— Input —
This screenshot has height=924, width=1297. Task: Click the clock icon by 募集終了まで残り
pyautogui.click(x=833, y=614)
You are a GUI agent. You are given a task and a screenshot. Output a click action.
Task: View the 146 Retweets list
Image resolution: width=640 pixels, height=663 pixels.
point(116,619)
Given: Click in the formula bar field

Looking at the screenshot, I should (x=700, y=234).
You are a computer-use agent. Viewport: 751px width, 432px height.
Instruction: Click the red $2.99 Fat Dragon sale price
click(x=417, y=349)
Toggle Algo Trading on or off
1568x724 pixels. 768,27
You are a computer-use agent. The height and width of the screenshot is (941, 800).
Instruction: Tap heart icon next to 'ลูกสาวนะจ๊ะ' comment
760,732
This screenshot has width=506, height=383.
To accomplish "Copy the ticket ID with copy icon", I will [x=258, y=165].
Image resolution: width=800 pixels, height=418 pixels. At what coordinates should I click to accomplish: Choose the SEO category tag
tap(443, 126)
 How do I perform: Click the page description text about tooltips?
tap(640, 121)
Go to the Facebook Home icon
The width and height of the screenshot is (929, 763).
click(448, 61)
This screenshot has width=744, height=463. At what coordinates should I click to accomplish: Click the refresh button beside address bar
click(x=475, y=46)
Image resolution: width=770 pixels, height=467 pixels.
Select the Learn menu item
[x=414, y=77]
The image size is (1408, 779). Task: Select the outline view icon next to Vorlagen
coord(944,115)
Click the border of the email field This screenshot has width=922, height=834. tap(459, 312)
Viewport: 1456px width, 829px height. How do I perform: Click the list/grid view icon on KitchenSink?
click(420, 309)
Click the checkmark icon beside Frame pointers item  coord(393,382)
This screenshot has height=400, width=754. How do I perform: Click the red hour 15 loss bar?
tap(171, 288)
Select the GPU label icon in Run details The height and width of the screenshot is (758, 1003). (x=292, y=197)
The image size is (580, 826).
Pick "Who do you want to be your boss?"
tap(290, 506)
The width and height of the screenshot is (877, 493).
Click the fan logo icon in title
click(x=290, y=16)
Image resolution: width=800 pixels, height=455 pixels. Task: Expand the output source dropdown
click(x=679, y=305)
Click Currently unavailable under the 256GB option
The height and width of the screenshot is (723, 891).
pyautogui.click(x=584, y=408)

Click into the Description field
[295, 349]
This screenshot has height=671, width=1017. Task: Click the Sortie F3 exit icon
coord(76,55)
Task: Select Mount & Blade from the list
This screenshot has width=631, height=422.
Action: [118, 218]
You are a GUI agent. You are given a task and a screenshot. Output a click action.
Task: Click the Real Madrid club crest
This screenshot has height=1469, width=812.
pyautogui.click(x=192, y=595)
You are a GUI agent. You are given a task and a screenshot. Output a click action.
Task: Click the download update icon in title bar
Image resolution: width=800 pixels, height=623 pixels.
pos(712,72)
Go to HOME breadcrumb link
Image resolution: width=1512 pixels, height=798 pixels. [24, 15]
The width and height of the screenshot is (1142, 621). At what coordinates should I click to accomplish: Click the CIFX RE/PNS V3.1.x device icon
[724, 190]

— Work instructions —
Show each line of the listing that holds the string "computer".

— Result of the exercise —
You are a computer-use agent. Viewport: 751px width, 432px height.
You are a computer-use agent. The height and width of the screenshot is (941, 800).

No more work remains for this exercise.